● Data shown:
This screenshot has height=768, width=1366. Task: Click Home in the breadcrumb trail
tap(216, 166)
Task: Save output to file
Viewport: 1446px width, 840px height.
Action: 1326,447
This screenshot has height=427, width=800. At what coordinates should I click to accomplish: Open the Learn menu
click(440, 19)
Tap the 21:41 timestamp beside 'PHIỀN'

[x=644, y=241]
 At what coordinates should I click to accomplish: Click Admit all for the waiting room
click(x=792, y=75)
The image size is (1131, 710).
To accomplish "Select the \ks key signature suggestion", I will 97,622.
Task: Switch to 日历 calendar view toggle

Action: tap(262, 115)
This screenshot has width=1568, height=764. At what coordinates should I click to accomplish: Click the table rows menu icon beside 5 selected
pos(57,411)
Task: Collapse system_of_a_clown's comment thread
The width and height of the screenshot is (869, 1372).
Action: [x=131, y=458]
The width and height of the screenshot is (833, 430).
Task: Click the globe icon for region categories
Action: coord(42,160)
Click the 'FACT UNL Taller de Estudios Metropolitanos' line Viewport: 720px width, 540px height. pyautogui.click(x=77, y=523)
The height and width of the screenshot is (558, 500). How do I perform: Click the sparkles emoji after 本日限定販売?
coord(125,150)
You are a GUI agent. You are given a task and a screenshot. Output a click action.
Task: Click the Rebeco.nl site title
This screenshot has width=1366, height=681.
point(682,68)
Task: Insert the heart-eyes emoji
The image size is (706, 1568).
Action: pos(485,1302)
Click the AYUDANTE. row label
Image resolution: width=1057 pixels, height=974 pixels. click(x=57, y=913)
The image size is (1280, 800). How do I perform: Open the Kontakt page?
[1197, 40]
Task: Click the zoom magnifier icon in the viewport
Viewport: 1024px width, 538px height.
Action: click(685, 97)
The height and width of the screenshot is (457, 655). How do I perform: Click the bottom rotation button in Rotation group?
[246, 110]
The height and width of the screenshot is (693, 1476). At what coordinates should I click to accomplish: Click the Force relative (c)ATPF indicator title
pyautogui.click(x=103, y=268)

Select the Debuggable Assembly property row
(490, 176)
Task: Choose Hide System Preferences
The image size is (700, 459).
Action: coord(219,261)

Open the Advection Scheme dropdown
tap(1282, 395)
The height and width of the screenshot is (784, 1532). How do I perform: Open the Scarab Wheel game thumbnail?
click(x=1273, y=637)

● Exercise:
Output the listing above in full, exactly as written.

● Reply:
This screenshot has height=768, width=1366. Task: Click Home in the breadcrumb trail
tap(216, 166)
Task: Save output to file
Viewport: 1446px width, 840px height.
Action: 1326,447
This screenshot has height=427, width=800. At what coordinates should I click to accomplish: Open the Learn menu
click(440, 19)
Tap the 21:41 timestamp beside 'PHIỀN'

[x=644, y=241]
 At what coordinates should I click to accomplish: Click Admit all for the waiting room
click(x=792, y=75)
The image size is (1131, 710).
To accomplish "Select the \ks key signature suggestion", I will 97,622.
Task: Switch to 日历 calendar view toggle

Action: tap(262, 115)
This screenshot has width=1568, height=764. At what coordinates should I click to accomplish: Click the table rows menu icon beside 5 selected
pos(57,411)
Task: Collapse system_of_a_clown's comment thread
The width and height of the screenshot is (869, 1372).
Action: [x=131, y=458]
The width and height of the screenshot is (833, 430).
Task: Click the globe icon for region categories
Action: coord(42,160)
Click the 'FACT UNL Taller de Estudios Metropolitanos' line Viewport: 720px width, 540px height. pyautogui.click(x=77, y=523)
The height and width of the screenshot is (558, 500). How do I perform: Click the sparkles emoji after 本日限定販売?
coord(125,150)
You are a GUI agent. You are given a task and a screenshot. Output a click action.
Task: Click the Rebeco.nl site title
This screenshot has width=1366, height=681.
point(682,68)
Task: Insert the heart-eyes emoji
The image size is (706, 1568).
Action: pos(485,1302)
Click the AYUDANTE. row label
Image resolution: width=1057 pixels, height=974 pixels. click(x=57, y=913)
The image size is (1280, 800). How do I perform: Open the Kontakt page?
[1197, 40]
Task: Click the zoom magnifier icon in the viewport
Viewport: 1024px width, 538px height.
Action: click(685, 97)
The height and width of the screenshot is (457, 655). How do I perform: Click the bottom rotation button in Rotation group?
[246, 110]
The height and width of the screenshot is (693, 1476). At what coordinates should I click to accomplish: Click the Force relative (c)ATPF indicator title
pyautogui.click(x=103, y=268)

Select the Debuggable Assembly property row
(490, 176)
Task: Choose Hide System Preferences
The image size is (700, 459).
Action: coord(219,261)

Open the Advection Scheme dropdown
tap(1282, 395)
The height and width of the screenshot is (784, 1532). How do I perform: Open the Scarab Wheel game thumbnail?
click(x=1273, y=637)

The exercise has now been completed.